Consider the example of Ford Motor Co., which is equipping its Dearborn Rouge site with secure, next-generation 5G cellular connectivity, which is based on AT&T 5G with its MEC (multi-access edge) computing technology.

Ford’s Rouge Electric Vehicle Center is in the historic Rouge complex, which supports Ford’s vision of sustainable production as a zero waste-to-landfill site. The Rouge Electric Vehicle Center uses natural lighting, as well as LED lighting, and the primary forklift fleet uses hydrogen fuel cells with a zero-emission profile. It is built on the site of the old Dearborn Assembly Plant, using the former plant’s recycled foundation and construction materials.
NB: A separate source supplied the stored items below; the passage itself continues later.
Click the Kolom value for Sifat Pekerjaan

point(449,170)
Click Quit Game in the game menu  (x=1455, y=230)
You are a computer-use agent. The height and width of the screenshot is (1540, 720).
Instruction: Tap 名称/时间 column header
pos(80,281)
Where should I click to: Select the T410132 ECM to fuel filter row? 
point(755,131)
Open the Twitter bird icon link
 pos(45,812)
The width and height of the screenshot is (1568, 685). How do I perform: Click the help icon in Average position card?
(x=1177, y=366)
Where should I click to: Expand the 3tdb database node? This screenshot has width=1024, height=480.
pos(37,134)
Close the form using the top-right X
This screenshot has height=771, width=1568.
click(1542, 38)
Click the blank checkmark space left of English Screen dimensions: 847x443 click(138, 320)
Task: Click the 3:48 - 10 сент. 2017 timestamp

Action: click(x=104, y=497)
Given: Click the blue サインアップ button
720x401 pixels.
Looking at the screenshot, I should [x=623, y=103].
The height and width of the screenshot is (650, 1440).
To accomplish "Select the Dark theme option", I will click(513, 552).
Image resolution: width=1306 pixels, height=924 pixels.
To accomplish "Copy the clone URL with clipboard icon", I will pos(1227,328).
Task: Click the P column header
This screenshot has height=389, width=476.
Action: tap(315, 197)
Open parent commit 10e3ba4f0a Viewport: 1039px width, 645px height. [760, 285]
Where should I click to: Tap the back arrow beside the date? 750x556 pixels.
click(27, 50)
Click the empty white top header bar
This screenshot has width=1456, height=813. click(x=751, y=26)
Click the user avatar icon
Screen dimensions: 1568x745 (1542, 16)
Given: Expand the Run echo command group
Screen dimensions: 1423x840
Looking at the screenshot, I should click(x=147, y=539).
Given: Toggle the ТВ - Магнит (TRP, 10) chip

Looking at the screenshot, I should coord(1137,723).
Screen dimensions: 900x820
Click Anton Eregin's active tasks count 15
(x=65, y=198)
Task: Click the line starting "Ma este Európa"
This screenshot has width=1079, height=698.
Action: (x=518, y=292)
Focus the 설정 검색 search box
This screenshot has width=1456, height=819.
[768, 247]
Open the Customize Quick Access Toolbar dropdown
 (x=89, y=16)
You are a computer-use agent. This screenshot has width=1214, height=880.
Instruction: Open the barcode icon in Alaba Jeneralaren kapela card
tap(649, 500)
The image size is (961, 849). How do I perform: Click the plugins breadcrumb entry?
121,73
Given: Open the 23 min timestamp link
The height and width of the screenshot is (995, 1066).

This site will help build the new all-electric Ford F-150 Lighting pickup, which is an all-electric version of the F-Series truck and has a targeted EPA-estimated range of 300 miles, zero emissions, and available Ford Intelligent Backup Power.

Here’s how 5G can help support the production of EVs (electric vehicles). On the production line, employees use tablet computers to send and receive information about equipment status and material supply. Phones are also used as a vision system to scan specific components of the vehicle for accuracy. Both the phones and tablets will have 5G capability for faster processing times and better connection. 5G will support additional applications as the devices are updated to enable 5G connectivity.

Further, the lower latency of 5G can help automated robotics and machinery make better decisions and faster reaction times to improve the safety of the workers around them. Another benefit is Ford can make vehicle software updates wirelessly—which previously had to be made using mobile computing hardware. The 5G will provide a better connection for these updates.

The future is bright for manufacturing, with the help of 5G, and this is certainly the case for Ford, which is adding 450 more jobs to boost production of the F-150 Lighting at the Rouge Electric Vehicle Center. While this is simply one example, new connectivity will help to pave the way for faster production and new innovations—like EVs—that will come to market faster than ever before.